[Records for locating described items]
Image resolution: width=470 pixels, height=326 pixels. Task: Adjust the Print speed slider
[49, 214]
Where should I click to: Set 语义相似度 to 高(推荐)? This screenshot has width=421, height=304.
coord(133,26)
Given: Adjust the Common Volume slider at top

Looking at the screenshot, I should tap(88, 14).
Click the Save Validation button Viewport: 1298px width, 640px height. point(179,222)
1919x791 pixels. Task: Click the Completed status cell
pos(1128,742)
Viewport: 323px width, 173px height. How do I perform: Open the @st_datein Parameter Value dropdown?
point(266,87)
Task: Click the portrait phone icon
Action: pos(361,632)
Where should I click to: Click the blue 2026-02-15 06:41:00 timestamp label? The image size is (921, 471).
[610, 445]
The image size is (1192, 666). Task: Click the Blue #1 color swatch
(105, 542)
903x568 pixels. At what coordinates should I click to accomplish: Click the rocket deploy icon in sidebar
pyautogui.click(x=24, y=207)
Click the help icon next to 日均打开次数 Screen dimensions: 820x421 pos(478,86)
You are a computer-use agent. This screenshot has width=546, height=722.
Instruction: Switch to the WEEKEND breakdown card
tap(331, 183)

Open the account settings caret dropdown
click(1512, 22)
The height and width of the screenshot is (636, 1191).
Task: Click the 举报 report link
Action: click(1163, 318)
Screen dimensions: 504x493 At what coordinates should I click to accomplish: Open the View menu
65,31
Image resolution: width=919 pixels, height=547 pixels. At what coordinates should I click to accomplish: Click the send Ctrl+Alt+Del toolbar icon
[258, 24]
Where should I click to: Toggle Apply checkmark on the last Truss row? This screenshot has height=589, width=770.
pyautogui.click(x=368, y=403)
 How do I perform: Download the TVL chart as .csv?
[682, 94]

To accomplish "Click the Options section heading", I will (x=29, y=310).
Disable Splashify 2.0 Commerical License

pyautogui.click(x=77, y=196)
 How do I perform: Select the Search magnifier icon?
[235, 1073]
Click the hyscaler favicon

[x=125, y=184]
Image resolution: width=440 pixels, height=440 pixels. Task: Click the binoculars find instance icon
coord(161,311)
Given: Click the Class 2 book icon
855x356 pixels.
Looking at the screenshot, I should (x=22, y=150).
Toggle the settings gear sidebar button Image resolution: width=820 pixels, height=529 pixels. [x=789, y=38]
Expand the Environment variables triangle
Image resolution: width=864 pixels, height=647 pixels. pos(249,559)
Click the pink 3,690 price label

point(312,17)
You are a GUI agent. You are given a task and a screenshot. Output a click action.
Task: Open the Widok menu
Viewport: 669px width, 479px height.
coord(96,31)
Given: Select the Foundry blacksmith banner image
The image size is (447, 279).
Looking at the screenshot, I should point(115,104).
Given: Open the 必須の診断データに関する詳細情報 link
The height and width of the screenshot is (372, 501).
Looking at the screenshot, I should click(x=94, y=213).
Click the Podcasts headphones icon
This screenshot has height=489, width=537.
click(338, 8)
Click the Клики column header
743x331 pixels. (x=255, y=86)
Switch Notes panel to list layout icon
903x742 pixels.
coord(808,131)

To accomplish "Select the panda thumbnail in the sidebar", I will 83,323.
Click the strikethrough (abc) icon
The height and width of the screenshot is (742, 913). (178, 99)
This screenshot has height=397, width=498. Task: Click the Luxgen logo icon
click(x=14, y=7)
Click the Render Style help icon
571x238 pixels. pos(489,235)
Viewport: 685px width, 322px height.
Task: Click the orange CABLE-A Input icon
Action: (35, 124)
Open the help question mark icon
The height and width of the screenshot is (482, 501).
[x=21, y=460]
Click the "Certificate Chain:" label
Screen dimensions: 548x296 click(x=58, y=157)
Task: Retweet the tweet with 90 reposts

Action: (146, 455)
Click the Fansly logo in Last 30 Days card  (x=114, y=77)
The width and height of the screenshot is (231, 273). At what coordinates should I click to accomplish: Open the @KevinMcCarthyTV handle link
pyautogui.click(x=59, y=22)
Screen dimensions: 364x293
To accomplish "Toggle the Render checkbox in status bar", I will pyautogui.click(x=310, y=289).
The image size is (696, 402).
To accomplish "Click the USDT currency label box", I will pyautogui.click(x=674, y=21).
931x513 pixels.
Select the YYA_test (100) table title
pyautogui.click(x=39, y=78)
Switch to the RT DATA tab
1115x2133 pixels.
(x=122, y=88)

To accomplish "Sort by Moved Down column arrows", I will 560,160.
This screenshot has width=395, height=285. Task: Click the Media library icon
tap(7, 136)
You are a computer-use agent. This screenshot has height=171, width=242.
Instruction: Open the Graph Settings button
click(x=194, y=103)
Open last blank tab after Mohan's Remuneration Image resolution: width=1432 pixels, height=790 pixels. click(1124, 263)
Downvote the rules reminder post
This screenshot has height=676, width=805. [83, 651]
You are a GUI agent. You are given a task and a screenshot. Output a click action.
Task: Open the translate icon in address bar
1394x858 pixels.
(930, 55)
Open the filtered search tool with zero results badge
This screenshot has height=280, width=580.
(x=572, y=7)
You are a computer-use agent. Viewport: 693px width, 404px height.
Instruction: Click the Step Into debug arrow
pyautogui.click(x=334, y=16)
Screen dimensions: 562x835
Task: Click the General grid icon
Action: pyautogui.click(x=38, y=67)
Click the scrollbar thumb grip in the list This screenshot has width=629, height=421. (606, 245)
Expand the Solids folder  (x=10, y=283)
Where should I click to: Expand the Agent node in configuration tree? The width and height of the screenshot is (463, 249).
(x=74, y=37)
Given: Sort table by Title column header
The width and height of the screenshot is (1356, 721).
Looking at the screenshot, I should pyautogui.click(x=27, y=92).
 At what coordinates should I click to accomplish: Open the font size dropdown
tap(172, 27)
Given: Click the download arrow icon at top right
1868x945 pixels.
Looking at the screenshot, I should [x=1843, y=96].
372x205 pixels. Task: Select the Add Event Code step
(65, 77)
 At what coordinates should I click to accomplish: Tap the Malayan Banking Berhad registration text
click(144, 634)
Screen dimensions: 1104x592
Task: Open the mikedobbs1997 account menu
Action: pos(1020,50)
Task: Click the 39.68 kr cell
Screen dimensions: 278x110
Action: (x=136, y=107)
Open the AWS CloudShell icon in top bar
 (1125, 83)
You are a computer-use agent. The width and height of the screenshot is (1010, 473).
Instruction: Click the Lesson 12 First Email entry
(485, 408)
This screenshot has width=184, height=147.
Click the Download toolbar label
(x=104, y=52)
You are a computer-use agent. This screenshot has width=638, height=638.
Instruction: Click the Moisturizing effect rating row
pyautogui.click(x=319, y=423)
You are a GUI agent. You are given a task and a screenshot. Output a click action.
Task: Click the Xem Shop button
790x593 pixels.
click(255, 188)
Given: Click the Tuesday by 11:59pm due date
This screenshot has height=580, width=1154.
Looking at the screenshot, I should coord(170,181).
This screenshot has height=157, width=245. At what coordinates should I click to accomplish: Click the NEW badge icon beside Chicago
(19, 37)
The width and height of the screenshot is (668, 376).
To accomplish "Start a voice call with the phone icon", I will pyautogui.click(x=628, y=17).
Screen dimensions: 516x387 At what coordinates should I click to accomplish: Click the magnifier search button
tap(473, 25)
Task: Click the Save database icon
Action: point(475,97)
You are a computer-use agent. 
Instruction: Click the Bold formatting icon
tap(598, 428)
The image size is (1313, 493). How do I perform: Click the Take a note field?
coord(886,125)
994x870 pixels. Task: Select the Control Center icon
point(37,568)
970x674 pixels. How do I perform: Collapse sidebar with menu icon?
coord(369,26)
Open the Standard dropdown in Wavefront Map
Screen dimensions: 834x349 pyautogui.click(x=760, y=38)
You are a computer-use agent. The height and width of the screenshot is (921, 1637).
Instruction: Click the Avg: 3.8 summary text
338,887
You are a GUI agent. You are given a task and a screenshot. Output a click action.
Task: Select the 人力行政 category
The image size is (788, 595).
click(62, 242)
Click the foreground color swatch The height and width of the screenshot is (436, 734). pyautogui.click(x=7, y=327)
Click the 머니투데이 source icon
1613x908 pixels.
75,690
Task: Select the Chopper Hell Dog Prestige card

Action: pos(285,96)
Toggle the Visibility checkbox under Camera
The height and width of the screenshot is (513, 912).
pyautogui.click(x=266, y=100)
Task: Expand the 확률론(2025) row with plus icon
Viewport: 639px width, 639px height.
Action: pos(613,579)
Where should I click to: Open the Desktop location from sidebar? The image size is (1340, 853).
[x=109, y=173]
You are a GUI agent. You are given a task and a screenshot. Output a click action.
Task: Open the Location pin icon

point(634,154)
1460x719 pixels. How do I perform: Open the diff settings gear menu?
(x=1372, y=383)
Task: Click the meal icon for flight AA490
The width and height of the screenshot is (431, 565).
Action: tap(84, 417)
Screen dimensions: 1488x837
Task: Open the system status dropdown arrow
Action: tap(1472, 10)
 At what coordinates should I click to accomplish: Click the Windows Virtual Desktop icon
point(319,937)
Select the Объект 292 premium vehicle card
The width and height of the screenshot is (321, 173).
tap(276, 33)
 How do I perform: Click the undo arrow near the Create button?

◆ WHAT THE EXERCISE ASKS: Can you copy, word for word, the lines of the records from the one containing "At what coordinates should I click to accomplish: Tap" to the one containing "will pyautogui.click(x=628, y=17).", including both of those lines?

◆ REPLY TO THE EXERCISE:
 At what coordinates should I click to accomplish: Tap the Malayan Banking Berhad registration text
click(144, 634)
Screen dimensions: 1104x592
Task: Open the mikedobbs1997 account menu
Action: pos(1020,50)
Task: Click the 39.68 kr cell
Screen dimensions: 278x110
Action: (x=136, y=107)
Open the AWS CloudShell icon in top bar
 (1125, 83)
You are a computer-use agent. The width and height of the screenshot is (1010, 473).
Instruction: Click the Lesson 12 First Email entry
(485, 408)
This screenshot has width=184, height=147.
Click the Download toolbar label
(x=104, y=52)
You are a computer-use agent. This screenshot has width=638, height=638.
Instruction: Click the Moisturizing effect rating row
pyautogui.click(x=319, y=423)
You are a GUI agent. You are given a task and a screenshot. Output a click action.
Task: Click the Xem Shop button
790x593 pixels.
click(255, 188)
Given: Click the Tuesday by 11:59pm due date
This screenshot has height=580, width=1154.
Looking at the screenshot, I should coord(170,181).
This screenshot has height=157, width=245. At what coordinates should I click to accomplish: Click the NEW badge icon beside Chicago
(19, 37)
The width and height of the screenshot is (668, 376).
To accomplish "Start a voice call with the phone icon", I will pyautogui.click(x=628, y=17).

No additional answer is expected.